Monday, March 3, 2014

Road Haulage Operators Need to Know How to Load Cargo Safely says Freight Association

Guides are Freely Available to Ensure both National Regulations and Proper Stowage of Trucks Adhered To
Shipping News Feature

UK – EUROPE – WORLDWIDE – Despite a fairly aggressive Health and Safety stance in the UK, every year sees several people killed, and hundreds more injured often very seriously, by loads falling from British trucks. The cause generally tends to be the obvious culprit, unsafe or inappropriate practices when loading and securing the cargo, causing freight to shift. Other deaths and injuries occur whilst the vehicles are actually in transit yet the most basic training could ensure such tragedies are avoided. Now it appears road haulage operators are also falling foul of international law simply through ignorance of local regulations regarding the security of loads.

Recently the British International Freight Association (BIFA) made it known that it was regularly receiving complaints from its membership regarding vehicles being been stopped whilst en route in Europe because of illegal loading practices.
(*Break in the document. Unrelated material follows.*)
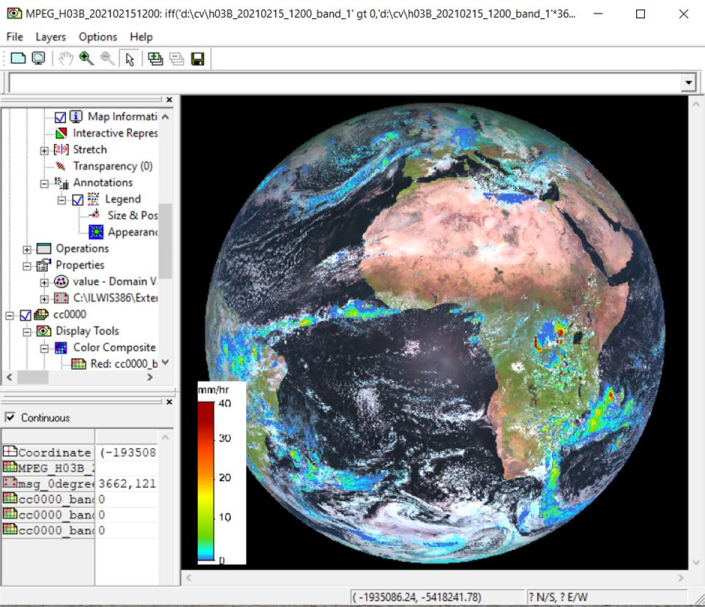Toggle the Continuous checkbox
This screenshot has width=705, height=607.
(x=11, y=418)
BIFA members say that the problem usually arises in the German speaking countries and stems from there being more than one standard governing loading standards and the appropriate restraints to be used in specific cases.

BIFA itself sits on a Health and Safety Executive committee, where there is concern that the transport and logistics sector has the third highest accident rate of any industry within the UK. Whilst shifting loads cause relatively few fatal accidents they are a factor in most which involve a vehicle overturning and the resultant long delays which affect thousands of other road users, all of course additionally detrimental to the industry’s image.

The Association has welcomed the publication by The International Road Transport Union’s (IRU) International Commission on Technical Affairs (CIT) of their International Guidelines on Safe Load Securing for Road Transport, intended to ‘to promote safe load securing practices to all stakeholders involved in the transport of goods by road and further increase road safety.’ While the IRU guidelines are primarily based on a European standard on load restraining on road vehicles (EN 12195-1:2010), they also include other safe practices observed across the road transport industry, such as timber and vehicle transport as well as others, not covered by the European standard.

Any road haulage operator needing to conform to the requirements of a UK Operators Licence will recognise the mandatory requirement for proper driver (and loading staff) training to remove the risk of badly stowed cargo and, whilst the IRU guidelines are useful for hauliers venturing into Europe, the UK’s Department for Transport also publishes its own guidelines for the ‘Safety of Loads on Vehicles’, parts of which are an essential read for all professional drivers, together with specialist sections on goods such as sheet glass, timber, metal rods etc. for the occasions when a driver might need to stray out of his or her normal comfort zone.